Acetohydroxamic acid is known to inhibit bacterial
urease activity, thus, reducing urinary
ammonia levels. A double-blind placebo-controlled clinical trial of
acetohydroxamic acid was conducted at 12 Veterans Administration
spinal cord injury units. A total of 210 male
spinal cord injury patients with chronic
urea-splitting urinary
infection was enrolled for a scheduled followup of 2 years. The study data support the usefulness of
acetohydroxamic acid in reducing urinary
ammonia. At every followup visit the
acetohydroxamic acid patients with stones had decreases in
ammonia of 30 to 48 mg. per dh., while the placebo patients had increases in
ammonia.
Acetohydroxamic acid also retarded stone growth. Patients with stones treated with
acetohydroxamic acid exhibited significantly longer intervals from randomization to first stone growth than patients treated with placebo (p less than 0.005, medians 15 versus 9 months).

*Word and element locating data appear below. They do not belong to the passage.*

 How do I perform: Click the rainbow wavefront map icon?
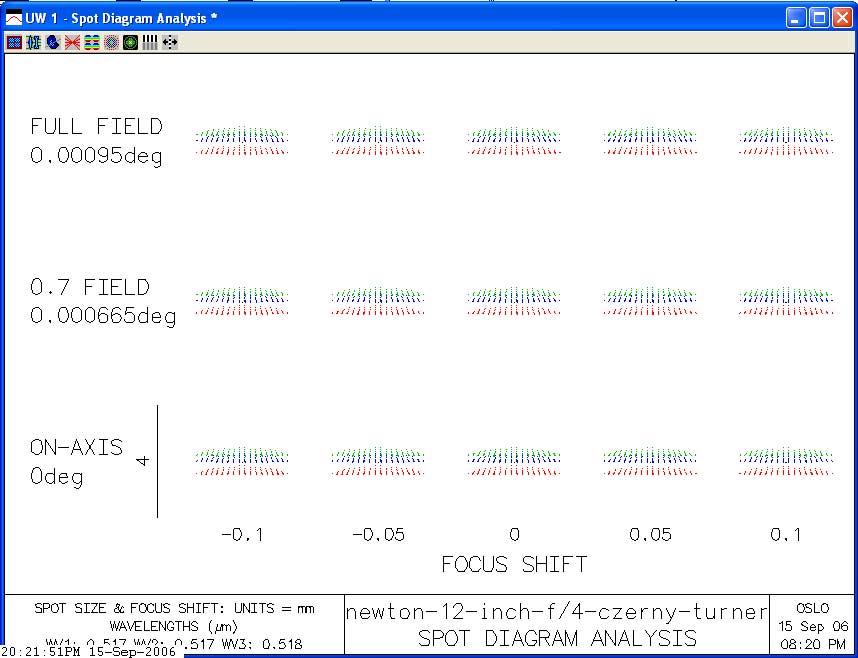(91, 43)
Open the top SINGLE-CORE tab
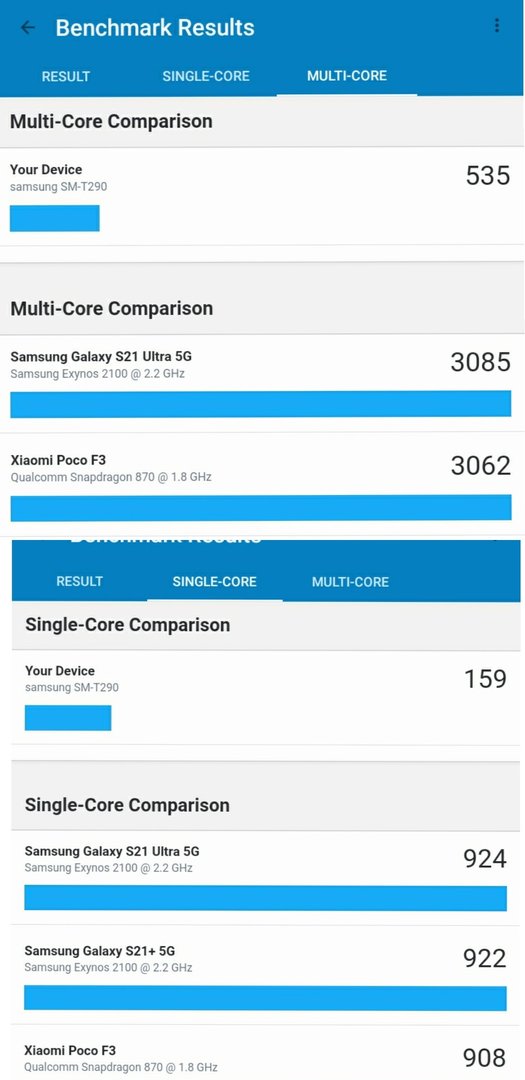 [206, 76]
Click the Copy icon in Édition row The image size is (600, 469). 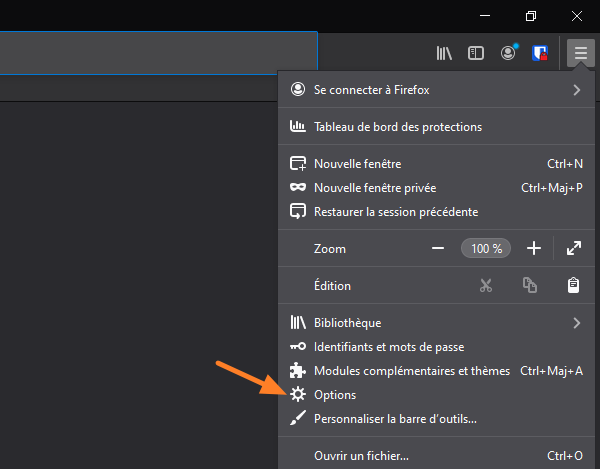530,285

Acetohydroxamic acid reduced significantly the proportion of patients with stone growth at 12 months (33 versus 60 per cent, p equals 0.017). This decrease was diminished at 24 months (42 versus 60 per cent, p equals 0.260). Patient attrition was 31 per cent in the placebo group and 62 per cent in the
acetohydroxamic acid group, the latter attrition being primarily owing to patient request because of mild symptoms. Of the
acetohydroxamic acid and placebo patients 62 and 29 per cent, respectively, reported
drug side effects but all were reversible and no unanticipated or life-threatening reactions occurred.